Petascale Coming Down the Pike
Supercomputing is on the cusp of a new era, offering researchers processing power never seen before. Here’s a look at machines poised to help the life sciences community chip away at the building blocks of biology
By Matthew Dublin
Given the combination of the everincreasing power of compute hardware and researchers’ desire to unlock the mysteries of life, it’s no surprise that high-performance computing in the early 21st century is now talking in terms of a whole new scale of computation. While the life sciences community has for some time now been concerned with terrifying amounts of data in terabytescale proportions — that’s 1,024 gigabytes — there is an even larger scale on the computational horizon: petascale computing. One petabyte is 1,024 terabytes, and to provide some perspective, Google processes an average of about 20 petabytes of data per day.

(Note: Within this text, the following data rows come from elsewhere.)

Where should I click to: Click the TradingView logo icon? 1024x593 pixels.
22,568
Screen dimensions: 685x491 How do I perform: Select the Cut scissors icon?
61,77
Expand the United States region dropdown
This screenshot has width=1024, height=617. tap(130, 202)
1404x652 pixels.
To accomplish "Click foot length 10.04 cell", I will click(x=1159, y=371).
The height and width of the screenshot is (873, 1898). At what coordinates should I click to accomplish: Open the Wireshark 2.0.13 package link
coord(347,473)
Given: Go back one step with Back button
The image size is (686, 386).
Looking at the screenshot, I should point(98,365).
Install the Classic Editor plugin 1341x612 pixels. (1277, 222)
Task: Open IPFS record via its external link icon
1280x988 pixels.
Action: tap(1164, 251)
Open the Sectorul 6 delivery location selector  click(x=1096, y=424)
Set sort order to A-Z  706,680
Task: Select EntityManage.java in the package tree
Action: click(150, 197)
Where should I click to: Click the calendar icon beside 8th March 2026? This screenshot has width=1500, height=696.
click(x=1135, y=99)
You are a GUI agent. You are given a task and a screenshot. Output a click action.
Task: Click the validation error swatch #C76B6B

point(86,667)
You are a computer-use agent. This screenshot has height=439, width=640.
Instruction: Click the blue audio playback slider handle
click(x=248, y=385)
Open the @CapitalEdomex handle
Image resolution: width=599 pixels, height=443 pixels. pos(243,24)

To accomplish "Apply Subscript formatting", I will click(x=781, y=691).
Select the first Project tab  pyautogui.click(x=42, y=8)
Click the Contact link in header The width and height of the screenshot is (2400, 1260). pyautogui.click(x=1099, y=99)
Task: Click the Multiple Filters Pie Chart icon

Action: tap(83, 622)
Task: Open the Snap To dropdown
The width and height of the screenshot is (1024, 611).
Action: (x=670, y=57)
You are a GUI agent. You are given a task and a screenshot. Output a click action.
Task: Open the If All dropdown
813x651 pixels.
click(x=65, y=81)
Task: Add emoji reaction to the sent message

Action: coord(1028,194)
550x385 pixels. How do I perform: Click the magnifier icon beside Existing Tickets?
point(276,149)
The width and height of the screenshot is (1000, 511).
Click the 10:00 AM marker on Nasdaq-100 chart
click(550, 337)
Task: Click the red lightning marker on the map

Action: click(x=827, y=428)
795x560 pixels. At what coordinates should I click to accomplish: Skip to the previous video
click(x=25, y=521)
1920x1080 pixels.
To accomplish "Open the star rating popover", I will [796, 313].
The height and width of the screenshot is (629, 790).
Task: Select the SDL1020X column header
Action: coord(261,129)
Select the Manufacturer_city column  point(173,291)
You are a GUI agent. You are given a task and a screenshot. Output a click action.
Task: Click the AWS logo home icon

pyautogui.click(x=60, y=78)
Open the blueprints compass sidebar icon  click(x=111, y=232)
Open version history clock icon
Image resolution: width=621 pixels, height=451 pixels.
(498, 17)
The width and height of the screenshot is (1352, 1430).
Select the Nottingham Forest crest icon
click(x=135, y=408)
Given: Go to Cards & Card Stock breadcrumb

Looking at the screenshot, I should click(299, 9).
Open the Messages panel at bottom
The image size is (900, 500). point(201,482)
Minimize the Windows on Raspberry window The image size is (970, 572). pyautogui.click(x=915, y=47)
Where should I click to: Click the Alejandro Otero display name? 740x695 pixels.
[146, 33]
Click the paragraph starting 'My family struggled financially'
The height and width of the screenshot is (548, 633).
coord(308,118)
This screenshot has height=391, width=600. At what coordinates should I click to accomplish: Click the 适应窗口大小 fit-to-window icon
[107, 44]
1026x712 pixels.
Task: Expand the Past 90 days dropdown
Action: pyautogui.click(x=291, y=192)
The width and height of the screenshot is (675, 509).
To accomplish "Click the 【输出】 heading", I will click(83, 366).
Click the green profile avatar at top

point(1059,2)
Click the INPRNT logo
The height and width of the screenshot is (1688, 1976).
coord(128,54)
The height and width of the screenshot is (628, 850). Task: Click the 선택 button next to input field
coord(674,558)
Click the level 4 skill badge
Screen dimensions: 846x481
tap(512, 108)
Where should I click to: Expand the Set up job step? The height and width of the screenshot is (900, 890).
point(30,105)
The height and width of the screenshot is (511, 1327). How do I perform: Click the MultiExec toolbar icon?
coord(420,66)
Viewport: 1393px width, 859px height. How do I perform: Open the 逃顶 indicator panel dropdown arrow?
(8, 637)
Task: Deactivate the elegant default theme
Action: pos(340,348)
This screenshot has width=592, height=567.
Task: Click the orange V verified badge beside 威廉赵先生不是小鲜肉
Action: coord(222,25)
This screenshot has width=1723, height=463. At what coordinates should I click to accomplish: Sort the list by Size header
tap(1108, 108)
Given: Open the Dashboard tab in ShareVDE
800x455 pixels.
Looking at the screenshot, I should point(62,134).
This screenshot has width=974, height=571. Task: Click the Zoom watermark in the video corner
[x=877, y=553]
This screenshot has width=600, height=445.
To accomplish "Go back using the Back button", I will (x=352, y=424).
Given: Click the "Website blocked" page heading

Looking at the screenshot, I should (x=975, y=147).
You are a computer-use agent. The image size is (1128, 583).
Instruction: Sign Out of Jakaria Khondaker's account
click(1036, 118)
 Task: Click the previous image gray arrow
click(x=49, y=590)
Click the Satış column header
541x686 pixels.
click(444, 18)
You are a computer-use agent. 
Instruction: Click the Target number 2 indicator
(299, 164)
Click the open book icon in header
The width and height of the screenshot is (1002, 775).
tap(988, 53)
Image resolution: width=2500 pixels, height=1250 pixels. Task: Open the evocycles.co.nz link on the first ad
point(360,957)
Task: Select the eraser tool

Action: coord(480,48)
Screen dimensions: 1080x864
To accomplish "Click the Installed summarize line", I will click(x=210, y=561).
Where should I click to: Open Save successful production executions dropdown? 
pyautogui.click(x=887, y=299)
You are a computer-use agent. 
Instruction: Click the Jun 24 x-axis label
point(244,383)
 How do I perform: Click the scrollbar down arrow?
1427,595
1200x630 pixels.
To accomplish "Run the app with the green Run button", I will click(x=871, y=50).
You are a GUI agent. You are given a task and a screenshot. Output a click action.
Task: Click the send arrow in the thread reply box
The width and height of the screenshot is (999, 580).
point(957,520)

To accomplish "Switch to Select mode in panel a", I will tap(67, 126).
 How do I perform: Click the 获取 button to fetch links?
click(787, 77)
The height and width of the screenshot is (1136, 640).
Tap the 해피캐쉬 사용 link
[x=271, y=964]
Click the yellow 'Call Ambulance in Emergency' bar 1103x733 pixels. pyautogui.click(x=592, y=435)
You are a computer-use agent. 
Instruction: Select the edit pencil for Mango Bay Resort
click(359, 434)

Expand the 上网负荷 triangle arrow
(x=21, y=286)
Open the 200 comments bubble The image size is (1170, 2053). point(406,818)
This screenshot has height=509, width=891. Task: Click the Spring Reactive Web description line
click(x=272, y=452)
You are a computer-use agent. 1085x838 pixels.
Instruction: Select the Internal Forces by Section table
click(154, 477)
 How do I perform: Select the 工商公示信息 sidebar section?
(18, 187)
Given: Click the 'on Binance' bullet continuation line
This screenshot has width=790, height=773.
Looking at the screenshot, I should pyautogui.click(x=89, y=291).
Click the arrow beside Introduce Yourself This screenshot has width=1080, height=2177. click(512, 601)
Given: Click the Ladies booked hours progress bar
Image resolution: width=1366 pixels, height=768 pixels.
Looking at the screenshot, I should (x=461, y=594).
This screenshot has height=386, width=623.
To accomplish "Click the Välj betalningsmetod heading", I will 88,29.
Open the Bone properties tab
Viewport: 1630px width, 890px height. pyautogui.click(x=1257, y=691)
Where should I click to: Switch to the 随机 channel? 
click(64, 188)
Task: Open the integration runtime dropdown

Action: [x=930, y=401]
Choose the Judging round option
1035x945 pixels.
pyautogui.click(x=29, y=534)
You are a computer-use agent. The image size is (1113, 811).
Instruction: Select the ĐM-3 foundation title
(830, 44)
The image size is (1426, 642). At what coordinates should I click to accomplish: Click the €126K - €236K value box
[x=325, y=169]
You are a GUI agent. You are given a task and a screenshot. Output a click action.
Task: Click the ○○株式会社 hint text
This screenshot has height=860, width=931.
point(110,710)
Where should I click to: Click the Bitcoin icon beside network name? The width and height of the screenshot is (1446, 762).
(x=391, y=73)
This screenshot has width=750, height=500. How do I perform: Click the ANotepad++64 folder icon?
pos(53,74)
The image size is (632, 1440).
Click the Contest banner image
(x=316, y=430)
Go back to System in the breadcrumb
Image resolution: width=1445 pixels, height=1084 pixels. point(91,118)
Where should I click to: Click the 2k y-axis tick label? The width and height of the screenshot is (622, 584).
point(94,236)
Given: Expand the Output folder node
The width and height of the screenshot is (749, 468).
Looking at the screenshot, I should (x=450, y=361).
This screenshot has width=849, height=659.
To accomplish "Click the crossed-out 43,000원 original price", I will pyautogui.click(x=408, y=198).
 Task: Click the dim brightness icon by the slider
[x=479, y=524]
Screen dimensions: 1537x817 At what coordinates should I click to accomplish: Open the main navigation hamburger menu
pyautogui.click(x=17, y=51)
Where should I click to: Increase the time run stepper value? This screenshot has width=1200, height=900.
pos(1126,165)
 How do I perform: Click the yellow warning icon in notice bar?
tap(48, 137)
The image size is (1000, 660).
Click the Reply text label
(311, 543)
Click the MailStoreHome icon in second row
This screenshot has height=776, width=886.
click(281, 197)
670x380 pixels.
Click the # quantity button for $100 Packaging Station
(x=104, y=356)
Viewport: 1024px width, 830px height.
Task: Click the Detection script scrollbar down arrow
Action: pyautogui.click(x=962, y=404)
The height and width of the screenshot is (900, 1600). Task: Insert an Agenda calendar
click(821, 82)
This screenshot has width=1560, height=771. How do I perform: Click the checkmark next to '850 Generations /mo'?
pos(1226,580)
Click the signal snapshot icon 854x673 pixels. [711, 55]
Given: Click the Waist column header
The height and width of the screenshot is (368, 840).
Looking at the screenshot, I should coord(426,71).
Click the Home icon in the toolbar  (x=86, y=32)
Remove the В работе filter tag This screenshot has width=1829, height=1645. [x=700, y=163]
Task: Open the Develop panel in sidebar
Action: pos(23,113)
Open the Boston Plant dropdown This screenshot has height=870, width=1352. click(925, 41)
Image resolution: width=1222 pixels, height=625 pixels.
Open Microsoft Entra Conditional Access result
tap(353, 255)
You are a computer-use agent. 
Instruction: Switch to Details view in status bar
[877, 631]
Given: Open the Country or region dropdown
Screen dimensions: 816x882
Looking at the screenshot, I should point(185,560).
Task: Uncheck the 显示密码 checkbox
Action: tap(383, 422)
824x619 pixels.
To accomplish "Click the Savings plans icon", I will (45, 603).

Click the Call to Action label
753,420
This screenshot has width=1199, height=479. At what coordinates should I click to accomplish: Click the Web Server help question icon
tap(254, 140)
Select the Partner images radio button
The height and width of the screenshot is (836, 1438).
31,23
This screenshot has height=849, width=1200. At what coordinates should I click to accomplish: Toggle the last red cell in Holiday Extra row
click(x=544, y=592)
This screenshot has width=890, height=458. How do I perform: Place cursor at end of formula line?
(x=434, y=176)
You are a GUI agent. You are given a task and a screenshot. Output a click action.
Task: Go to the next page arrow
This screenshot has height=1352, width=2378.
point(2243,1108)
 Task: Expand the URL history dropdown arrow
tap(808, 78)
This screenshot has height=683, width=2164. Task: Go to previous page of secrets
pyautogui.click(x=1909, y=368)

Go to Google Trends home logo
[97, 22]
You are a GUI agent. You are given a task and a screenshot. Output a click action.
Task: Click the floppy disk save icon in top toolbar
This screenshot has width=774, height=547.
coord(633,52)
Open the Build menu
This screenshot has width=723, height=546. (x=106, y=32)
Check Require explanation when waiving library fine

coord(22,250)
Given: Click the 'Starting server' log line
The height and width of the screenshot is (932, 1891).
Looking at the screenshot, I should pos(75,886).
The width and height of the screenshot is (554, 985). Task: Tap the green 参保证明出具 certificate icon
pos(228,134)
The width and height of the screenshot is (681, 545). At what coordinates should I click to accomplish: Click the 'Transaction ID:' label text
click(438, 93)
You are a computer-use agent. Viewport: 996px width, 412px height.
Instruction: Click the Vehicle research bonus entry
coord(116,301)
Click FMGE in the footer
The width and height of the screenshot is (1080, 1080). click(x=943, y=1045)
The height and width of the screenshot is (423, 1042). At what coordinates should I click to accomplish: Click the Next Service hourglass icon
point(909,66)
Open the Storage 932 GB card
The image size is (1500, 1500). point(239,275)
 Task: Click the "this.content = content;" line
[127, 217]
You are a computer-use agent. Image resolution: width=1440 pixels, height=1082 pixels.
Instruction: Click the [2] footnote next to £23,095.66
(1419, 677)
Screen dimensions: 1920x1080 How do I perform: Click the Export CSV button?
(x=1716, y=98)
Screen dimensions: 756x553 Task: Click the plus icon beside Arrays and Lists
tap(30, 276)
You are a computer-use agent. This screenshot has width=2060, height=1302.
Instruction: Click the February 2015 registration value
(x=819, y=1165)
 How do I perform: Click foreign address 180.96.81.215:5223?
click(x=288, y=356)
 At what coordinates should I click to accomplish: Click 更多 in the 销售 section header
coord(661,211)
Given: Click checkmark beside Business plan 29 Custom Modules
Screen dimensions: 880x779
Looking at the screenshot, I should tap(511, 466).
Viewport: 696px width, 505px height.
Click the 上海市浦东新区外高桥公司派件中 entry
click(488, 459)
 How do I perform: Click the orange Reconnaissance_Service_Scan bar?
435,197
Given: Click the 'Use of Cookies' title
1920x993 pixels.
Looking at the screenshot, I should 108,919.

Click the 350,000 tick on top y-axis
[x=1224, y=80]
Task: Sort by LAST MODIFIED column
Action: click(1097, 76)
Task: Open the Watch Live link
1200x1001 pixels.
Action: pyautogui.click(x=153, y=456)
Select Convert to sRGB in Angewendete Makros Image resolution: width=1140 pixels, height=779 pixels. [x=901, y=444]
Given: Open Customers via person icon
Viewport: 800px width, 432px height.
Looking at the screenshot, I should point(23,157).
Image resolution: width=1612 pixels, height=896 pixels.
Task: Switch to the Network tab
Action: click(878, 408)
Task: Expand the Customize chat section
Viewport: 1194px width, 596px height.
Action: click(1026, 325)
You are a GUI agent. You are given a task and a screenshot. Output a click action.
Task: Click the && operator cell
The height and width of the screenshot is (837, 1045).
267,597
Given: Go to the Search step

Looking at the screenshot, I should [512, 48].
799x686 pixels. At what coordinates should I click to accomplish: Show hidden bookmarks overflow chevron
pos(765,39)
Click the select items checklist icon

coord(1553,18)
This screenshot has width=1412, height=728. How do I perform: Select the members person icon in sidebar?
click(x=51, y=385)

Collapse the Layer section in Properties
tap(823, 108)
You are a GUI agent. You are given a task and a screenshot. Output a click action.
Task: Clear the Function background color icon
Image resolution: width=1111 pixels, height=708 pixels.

Gee-whiz factor aside, should petascale and near-petascale systems even be on the radar screen of the life sciences community? So far, there is a resounding yes from many in the molecular simulation research community. “With petaflop-scale performance, [molecular] simulations will reach the time scale of a submillisecond,” says Makoto Taiji, a team leader at the RIKEN Yokohama Institute. “This time scale will cover various interesting biological events, including large fluctuations in proteins. … Petascale computing will provide scientific breakthroughs.”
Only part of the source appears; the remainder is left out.